Dustin Scaringe: Okay. Great. And then just one more from us, pipeline progress on PCM in a critical setting and expected timelines around that heading into next year. Thank you.
Ken Knight: And when you say, are you talking about, when you say pipeline timing for PCM, are you talking about, reimbursement or studies? I mean, can you be a little bit more specific? What is it?
Dustin Scaringe: Yeah. It could be studies, reimbursement, and commercialization of different indications.
Ken Knight: Yeah. It’s a good question. And so our efforts are starting to really focus in on, several clinical areas, tumor types, lung, breast, and colorectal cancer. We’re starting to get the data needed to pursue reimbursement. And so we’re expecting in early 2024, we’ll start to see that data come into fruition where we can start making our submissions to get support for reimbursement. We’ve gotten some indication from CMS already as to what kind of reimbursement levels they would support for our product. And so we kind of know what that target is going to be. And our study work that we’re doing is really being more and more focused on what’s it going to take to get kind of get the information and data needed to confirm the reimbursement path for our products.
And so I think we’re more aligned now than we’ve been in a while in terms of getting all of that together. And as we get into 2024, we’ll be able to give you a lot more clarity as to how we see that unfolding.
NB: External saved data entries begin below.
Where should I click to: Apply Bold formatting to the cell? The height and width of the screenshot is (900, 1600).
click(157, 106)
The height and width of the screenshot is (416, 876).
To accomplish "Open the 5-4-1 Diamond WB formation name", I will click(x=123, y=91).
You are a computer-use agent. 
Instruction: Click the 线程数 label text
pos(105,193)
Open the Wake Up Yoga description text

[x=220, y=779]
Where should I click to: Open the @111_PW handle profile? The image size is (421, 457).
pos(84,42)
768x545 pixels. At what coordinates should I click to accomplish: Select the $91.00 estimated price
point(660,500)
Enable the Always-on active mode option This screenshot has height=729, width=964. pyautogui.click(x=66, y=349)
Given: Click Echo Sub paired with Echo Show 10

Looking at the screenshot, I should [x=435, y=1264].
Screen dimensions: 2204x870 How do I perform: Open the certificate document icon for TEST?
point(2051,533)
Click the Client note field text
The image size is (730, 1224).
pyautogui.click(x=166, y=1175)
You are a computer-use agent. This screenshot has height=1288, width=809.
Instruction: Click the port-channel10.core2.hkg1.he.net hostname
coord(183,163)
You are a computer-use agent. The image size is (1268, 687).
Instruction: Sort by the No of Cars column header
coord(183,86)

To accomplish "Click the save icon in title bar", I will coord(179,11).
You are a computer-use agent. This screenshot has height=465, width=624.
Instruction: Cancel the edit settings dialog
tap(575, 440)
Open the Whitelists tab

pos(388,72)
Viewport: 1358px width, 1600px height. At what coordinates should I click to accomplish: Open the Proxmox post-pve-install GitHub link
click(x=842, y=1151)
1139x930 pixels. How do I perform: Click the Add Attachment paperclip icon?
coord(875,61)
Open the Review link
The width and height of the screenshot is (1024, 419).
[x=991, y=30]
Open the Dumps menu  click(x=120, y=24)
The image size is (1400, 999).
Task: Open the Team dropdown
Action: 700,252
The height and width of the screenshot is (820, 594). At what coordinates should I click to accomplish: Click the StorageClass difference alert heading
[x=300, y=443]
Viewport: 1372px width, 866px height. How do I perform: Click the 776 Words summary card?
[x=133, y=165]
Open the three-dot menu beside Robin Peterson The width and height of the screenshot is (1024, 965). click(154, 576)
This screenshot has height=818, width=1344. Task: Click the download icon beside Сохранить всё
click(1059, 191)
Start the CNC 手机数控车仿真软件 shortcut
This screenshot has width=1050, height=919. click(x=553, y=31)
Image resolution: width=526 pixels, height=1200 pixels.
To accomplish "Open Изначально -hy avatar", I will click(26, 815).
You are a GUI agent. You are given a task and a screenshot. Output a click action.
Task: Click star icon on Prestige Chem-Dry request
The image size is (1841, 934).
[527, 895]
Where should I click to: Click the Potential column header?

Dustin Scaringe: I appreciate that. Thank you, Ken.
Ken Knight: Thank you.
Operator: Thank you, Andrew. Our next question comes from Matthew Sykes from Goldman Sachs. Matthew, your line is now open. Please go ahead.
Unidentified Participant: Hi. This is Evian (ph) from Matt. Thanks for taking my questions. The first one, it was great to see the FDA market authorization on your hereditary cancer panel. Can you provide an update to your overall hereditary cancer segment since receiving authorization for that product?